A few consequences of the implementation of this Advisers Registration Act are: that the costs of being in the hedge fund business have gone up again, reinforcing the tendency for the industry to concentrate; non-US funds will find it more difficult to obtain seed capital from US-based incubators and early stage backers; the Gucci tasseled loafers/Bass Weejun penny loafers division within the hedge fund industry will be reinforced. Across the Atlantic we are being forced apart from our American cousins in hedge funds, by the EU Commission and the US Congress.

Addition of 22nd July: a comment from Andrew Shrimpton, Member at Kinetic Partners: “The expanded authority of the SEC will have a far reaching effect on the alternative investment industry, both in the US and in Europe.
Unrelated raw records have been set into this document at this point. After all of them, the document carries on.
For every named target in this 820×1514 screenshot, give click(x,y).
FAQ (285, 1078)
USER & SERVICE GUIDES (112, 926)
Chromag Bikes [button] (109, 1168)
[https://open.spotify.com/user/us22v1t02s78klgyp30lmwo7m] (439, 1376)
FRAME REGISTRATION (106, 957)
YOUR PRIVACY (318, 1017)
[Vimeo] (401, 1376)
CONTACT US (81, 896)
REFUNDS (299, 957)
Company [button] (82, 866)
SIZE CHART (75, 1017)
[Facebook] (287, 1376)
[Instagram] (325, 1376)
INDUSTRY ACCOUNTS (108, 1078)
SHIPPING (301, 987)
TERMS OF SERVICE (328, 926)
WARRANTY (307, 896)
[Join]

Not only will asset managers who handle significant assets in the US now be required to register, they will also be faced with more onerous compliance and monitoring obligations. Therefore, managers in the UK and Europe need to consider whether they are obliged to register with the SEC and respond appropriately to the heightened scrutiny and new demands.”

According to Kinetic Partners SEC registration will have the following bring with it the following requirements of managers: 



  •  comply with applicable SEC filings such as the Form ADV I, Part II and accompanying Schedule F;
    • develop a compliance manual, code of ethics, employee investment policy (personal account dealing policy) and a compliance monitoring programme that meet with SEC requirements and industry best practices;

    • undertake an annual review and testing of the compliance programme; and

    • undertake annual compliance training.

    Where applicable, firms should also consider their global group structure and how the Bill may affect non US managers within their group. For example, many managers operating in the UK also have an offshore, non US, manager which delegates to the UK. 


    This posting used information made publicly available by law firm Seward & Kissel LLP and a press release from Kinetic Partners.